▶ How to complete this task
Among the entries below, find the lines that hold the word "agent" and report them.

──────── Records to process ────────

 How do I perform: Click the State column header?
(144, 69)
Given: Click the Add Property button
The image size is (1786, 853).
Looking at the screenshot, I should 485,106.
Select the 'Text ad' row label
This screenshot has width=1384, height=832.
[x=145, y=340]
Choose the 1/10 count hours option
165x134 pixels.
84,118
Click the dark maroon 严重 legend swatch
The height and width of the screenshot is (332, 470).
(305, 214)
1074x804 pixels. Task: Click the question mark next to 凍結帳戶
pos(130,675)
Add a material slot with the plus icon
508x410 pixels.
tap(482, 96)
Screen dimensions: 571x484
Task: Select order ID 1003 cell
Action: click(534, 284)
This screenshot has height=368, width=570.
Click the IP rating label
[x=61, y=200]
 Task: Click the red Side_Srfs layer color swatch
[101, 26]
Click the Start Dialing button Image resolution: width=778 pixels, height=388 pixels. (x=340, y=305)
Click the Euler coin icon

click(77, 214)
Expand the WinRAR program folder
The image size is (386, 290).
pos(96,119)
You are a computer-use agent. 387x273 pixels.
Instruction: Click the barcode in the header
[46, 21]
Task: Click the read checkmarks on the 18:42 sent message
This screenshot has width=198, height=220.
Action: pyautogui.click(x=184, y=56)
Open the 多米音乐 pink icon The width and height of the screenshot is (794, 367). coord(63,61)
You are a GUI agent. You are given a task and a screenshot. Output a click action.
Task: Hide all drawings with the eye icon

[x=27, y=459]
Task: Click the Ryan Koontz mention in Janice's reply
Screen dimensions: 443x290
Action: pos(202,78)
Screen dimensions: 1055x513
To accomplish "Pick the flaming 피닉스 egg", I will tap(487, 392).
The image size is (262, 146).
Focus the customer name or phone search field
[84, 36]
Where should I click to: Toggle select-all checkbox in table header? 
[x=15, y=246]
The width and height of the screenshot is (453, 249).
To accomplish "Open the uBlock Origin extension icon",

────────

▶ Finished task
You are a computer-use agent. 387x273 pixels.
You are a GUI agent. You are given a task and a screenshot. Output a click action.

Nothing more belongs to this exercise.